With a good regex, you can divide out the elements, even if there is a
text delimiter (usually some form of quote). I have written my own, but
I would not be surprised if there are others.

Another direction to conquer this, as you are storing in SQL Server, is
to use SSIS (or DTS in older versions). SSIS has the ability to read a
CSV file.

If this is a file format you can set up a BCP file for, you can bulk
load the items into SQL Server, as well. NOTE that this will not work if
you have to manipulate the CSV flat file into multiple tables, however.

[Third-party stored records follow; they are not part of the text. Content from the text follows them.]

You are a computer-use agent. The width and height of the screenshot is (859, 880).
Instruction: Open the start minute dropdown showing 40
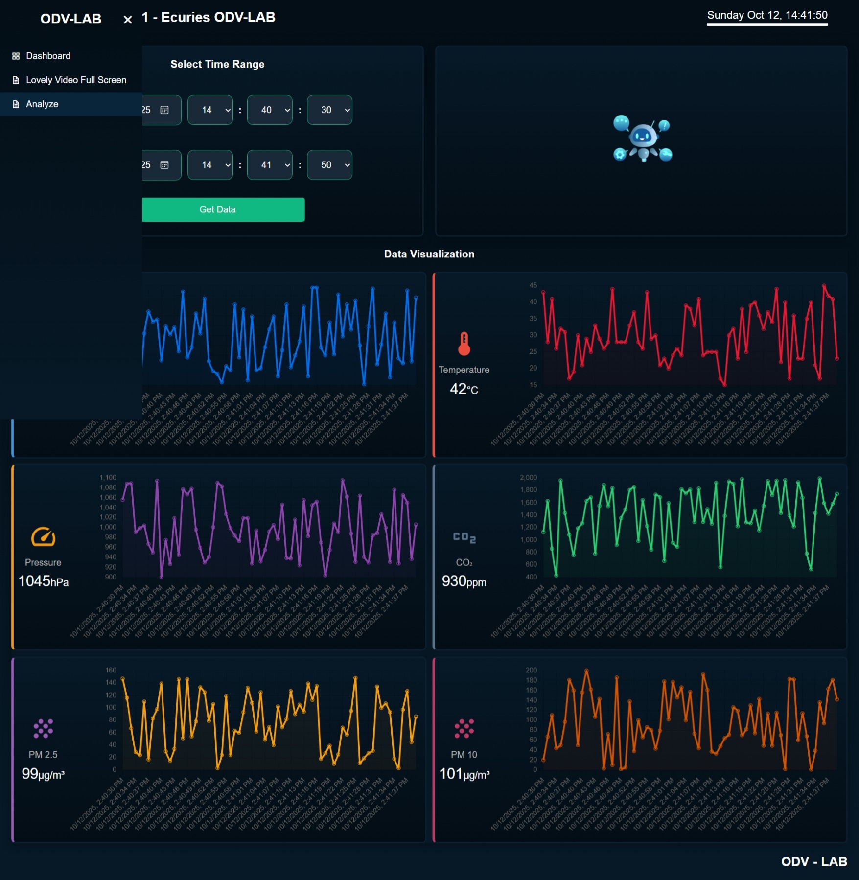[x=270, y=110]
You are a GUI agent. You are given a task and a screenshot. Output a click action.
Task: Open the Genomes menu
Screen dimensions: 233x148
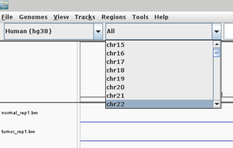[x=33, y=17]
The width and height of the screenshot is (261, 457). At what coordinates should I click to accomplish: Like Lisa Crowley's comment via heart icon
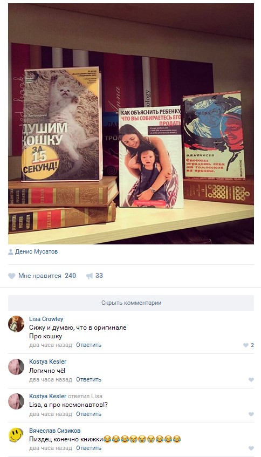[x=246, y=345]
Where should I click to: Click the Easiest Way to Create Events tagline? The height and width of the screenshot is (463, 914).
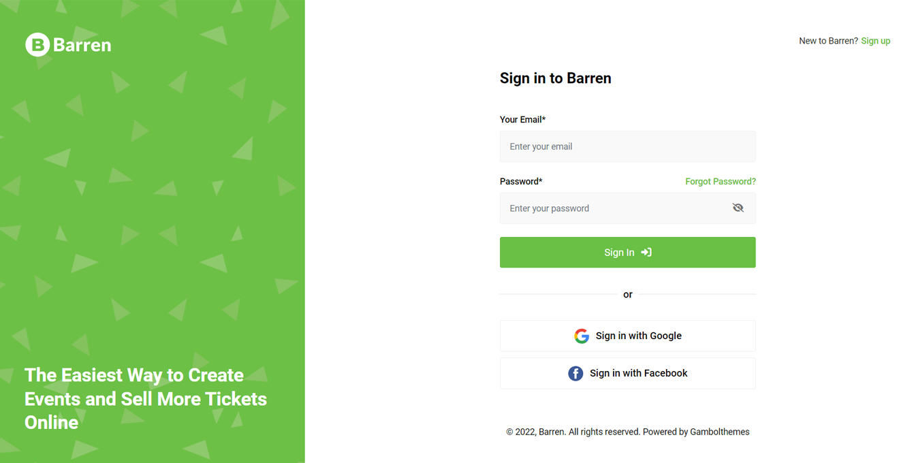point(146,398)
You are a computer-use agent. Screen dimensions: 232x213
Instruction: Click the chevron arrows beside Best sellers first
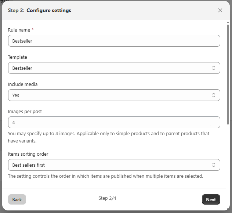coord(214,165)
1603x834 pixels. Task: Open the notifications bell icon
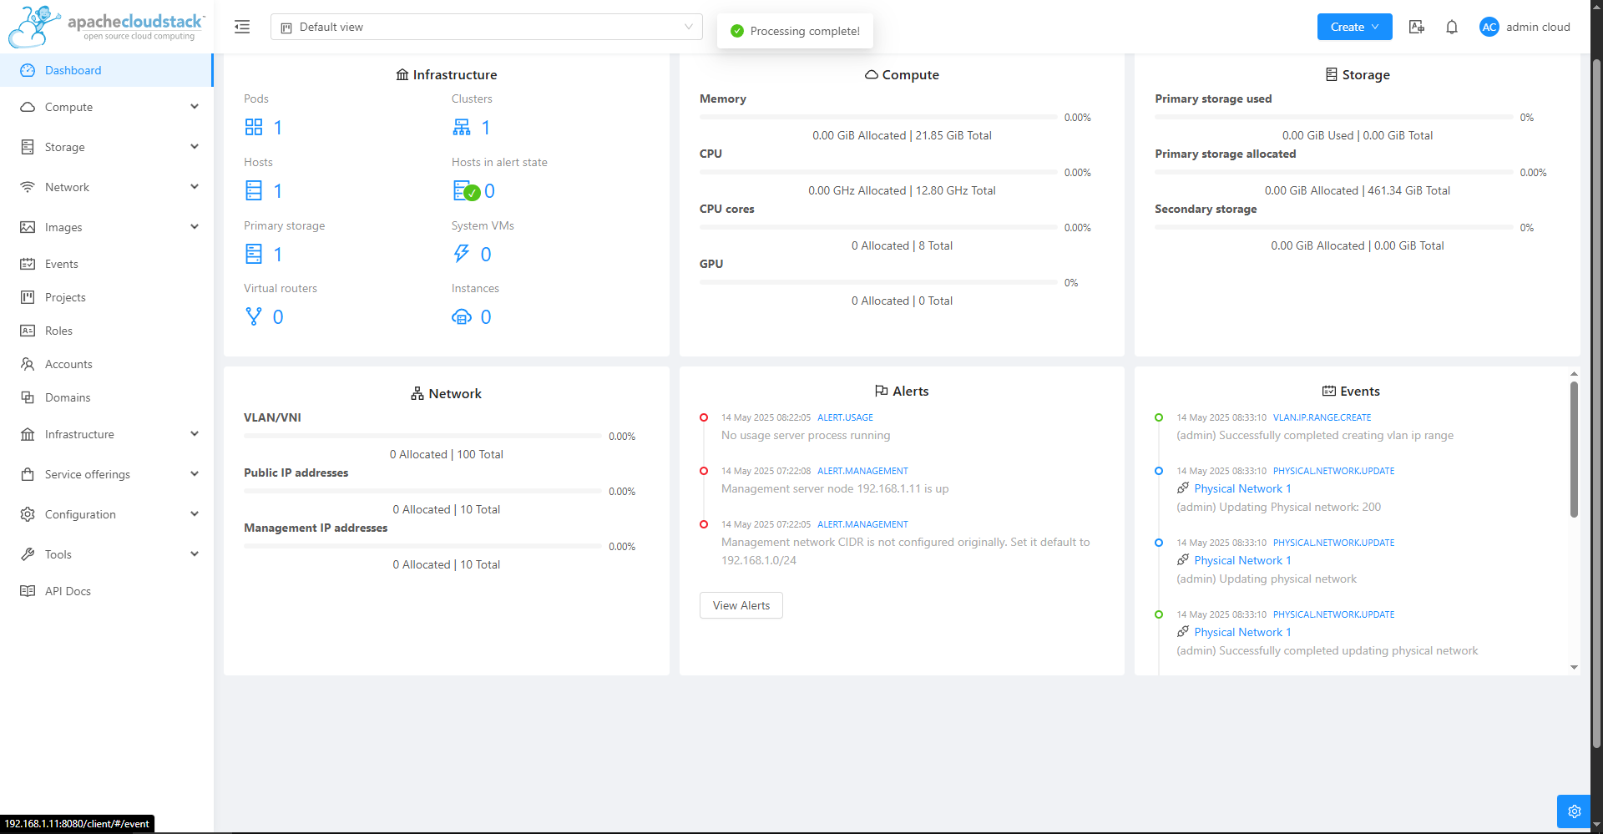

In the past, I architected a system that had multiple GB files that had
to be manipulated. The solution was to leave the data in flat files and
manipulate out into files that mimicked SQL Server tables. I then
incremented the IDENTITY values and seeded the flat files. This required
many passes and some file sorts to get things into SQL Server, so it is
overkill if the file is very predictable and/or does not require
extensive manipulation.

Peace and Grace,


--
Gregory A. Beamer (MVP)

Twitter: @gbworld
Blog: http://gregorybeamer.spaces.live.com

*******************************************
| Think outside the box! |
*******************************************
 
Reply With Quote
 
 
 
 
Jon Spivey
Guest
Posts: n/a
 
      12-01-2009
Hi Greg,
Thanks for your reply. I've gone with a streamreader as you suggested,
tested with the 1st csv and it worked perfectly. Going to test it a few more
times to be sure but it certainly seems to be the solution.

Cheers,
Jon

"Gregory A. Beamer" <(E-Mail Removed)> wrote in message
news:Xns9CD37DC4031Bgbworld@207.46.248.16...
> "Jon Spivey" <(E-Mail Removed)> wrote in
> news:u#Orc$(E-Mail Removed):
>
>> I've got a large (1.1m rows) csv file which needs parsing and sticking
>> into sql server - the job needs doing every day and if anything the
>> csv will get larger over time. At present I'm using a TextFieldParser
>> to parse the csv line by line and add to the database. This fails
>> probably 2 times in 3, if it's going to fall over it's usually at
>> around 200,000 lines. Looking for suggestions as to how to do this
>> robustly, on a shared server which doesn't allow bulk insert. Fair to
>> assume the server is a factor in failure but I can't upgrade just yet.

>
> Having done this numerous times, I find the best way is to use a
> StreamReader and read in line by line, esp. with large files, as trying
> to store everything in memory (whether DataSet or objects) ends up
> unwieldy.
>
> With a good regex, you can divide out the elements, even if there is a
> text delimiter (usually some form of quote). I have written my own, but
> I would not be surprised if there are others.
>
> Another direction to conquer this, as you are storing in SQL Server, is
> to use SSIS (or DTS in older versions). SSIS has the ability to read a
> CSV file.
>
> If this is a file format you can set up a BCP file for, you can bulk
> load the items into SQL Server, as well. NOTE that this will not work if
> you have to manipulate the CSV flat file into multiple tables, however.
>
> In the past, I architected a system that had multiple GB files that had
> to be manipulated. The solution was to leave the data in flat files and
> manipulate out into files that mimicked SQL Server tables. I then
> incremented the IDENTITY values and seeded the flat files. This required
> many passes and some file sorts to get things into SQL Server, so it is
> overkill if the file is very predictable and/or does not require
> extensive manipulation.
>
> Peace and Grace,
>
>
> --
> Gregory A. Beamer (MVP)
>
> Twitter: @gbworld
> Blog: http://gregorybeamer.spaces.live.com
>
> *******************************************
> | Think outside the box! |
> *******************************************



 
Reply With Quote
 
Gregory A. Beamer
Guest
Posts: n/a
 
      12-01-2009
"Jon Spivey" <(E-Mail Removed)> wrote in
news:(E-Mail Removed):

> Thanks for your reply. I've gone with a streamreader as you suggested,
> tested with the 1st csv and it worked perfectly. Going to test it a
> few more times to be sure but it certainly seems to be the solution.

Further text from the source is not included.